> _Your assignment_: Give back each entry verbatim.

** Opening Provided records block **

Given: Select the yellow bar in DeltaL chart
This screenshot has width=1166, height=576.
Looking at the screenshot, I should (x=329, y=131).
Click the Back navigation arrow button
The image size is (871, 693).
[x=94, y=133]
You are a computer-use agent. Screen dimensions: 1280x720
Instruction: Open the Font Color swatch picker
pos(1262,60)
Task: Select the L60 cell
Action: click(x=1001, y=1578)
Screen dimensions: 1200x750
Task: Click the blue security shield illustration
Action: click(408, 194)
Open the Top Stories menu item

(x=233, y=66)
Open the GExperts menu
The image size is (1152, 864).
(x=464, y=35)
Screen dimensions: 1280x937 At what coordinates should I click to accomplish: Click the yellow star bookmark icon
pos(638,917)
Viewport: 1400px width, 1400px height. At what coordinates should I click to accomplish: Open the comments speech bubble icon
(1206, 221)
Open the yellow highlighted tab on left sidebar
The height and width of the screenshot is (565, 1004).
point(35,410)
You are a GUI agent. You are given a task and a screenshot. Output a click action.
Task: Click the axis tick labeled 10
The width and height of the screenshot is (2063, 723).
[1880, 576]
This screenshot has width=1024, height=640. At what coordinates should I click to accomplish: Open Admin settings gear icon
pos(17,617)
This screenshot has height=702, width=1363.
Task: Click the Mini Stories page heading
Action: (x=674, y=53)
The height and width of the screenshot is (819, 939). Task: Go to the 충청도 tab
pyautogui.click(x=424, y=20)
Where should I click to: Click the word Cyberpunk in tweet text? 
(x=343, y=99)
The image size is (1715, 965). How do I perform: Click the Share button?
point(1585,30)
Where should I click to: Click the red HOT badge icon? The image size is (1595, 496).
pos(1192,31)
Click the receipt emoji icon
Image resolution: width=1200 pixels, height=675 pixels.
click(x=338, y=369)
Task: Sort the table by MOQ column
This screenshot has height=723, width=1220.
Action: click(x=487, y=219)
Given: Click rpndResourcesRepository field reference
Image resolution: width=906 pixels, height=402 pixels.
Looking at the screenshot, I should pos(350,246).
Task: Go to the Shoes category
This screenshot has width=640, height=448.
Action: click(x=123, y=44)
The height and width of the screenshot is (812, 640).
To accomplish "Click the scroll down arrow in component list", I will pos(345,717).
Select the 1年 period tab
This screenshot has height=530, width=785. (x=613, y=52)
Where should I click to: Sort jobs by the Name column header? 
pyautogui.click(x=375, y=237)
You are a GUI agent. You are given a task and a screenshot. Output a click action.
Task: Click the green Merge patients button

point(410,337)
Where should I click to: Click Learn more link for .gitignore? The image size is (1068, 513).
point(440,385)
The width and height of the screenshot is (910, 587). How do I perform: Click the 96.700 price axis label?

** Closing Provided records block **

> _Expected output_:
Given: Select the yellow bar in DeltaL chart
This screenshot has width=1166, height=576.
Looking at the screenshot, I should (x=329, y=131).
Click the Back navigation arrow button
The image size is (871, 693).
[x=94, y=133]
You are a computer-use agent. Screen dimensions: 1280x720
Instruction: Open the Font Color swatch picker
pos(1262,60)
Task: Select the L60 cell
Action: click(x=1001, y=1578)
Screen dimensions: 1200x750
Task: Click the blue security shield illustration
Action: click(408, 194)
Open the Top Stories menu item

(x=233, y=66)
Open the GExperts menu
The image size is (1152, 864).
(x=464, y=35)
Screen dimensions: 1280x937 At what coordinates should I click to accomplish: Click the yellow star bookmark icon
pos(638,917)
Viewport: 1400px width, 1400px height. At what coordinates should I click to accomplish: Open the comments speech bubble icon
(1206, 221)
Open the yellow highlighted tab on left sidebar
The height and width of the screenshot is (565, 1004).
point(35,410)
You are a GUI agent. You are given a task and a screenshot. Output a click action.
Task: Click the axis tick labeled 10
The width and height of the screenshot is (2063, 723).
[1880, 576]
This screenshot has width=1024, height=640. At what coordinates should I click to accomplish: Open Admin settings gear icon
pos(17,617)
This screenshot has height=702, width=1363.
Task: Click the Mini Stories page heading
Action: (x=674, y=53)
The height and width of the screenshot is (819, 939). Task: Go to the 충청도 tab
pyautogui.click(x=424, y=20)
Where should I click to: Click the word Cyberpunk in tweet text? 
(x=343, y=99)
The image size is (1715, 965). How do I perform: Click the Share button?
point(1585,30)
Where should I click to: Click the red HOT badge icon? The image size is (1595, 496).
pos(1192,31)
Click the receipt emoji icon
Image resolution: width=1200 pixels, height=675 pixels.
click(x=338, y=369)
Task: Sort the table by MOQ column
This screenshot has height=723, width=1220.
Action: click(x=487, y=219)
Given: Click rpndResourcesRepository field reference
Image resolution: width=906 pixels, height=402 pixels.
Looking at the screenshot, I should pos(350,246).
Task: Go to the Shoes category
This screenshot has width=640, height=448.
Action: click(x=123, y=44)
The height and width of the screenshot is (812, 640).
To accomplish "Click the scroll down arrow in component list", I will pos(345,717).
Select the 1年 period tab
This screenshot has height=530, width=785. (x=613, y=52)
Where should I click to: Sort jobs by the Name column header? 
pyautogui.click(x=375, y=237)
You are a GUI agent. You are given a task and a screenshot. Output a click action.
Task: Click the green Merge patients button

point(410,337)
Where should I click to: Click Learn more link for .gitignore? The image size is (1068, 513).
point(440,385)
The width and height of the screenshot is (910, 587). How do I perform: Click the 96.700 price axis label?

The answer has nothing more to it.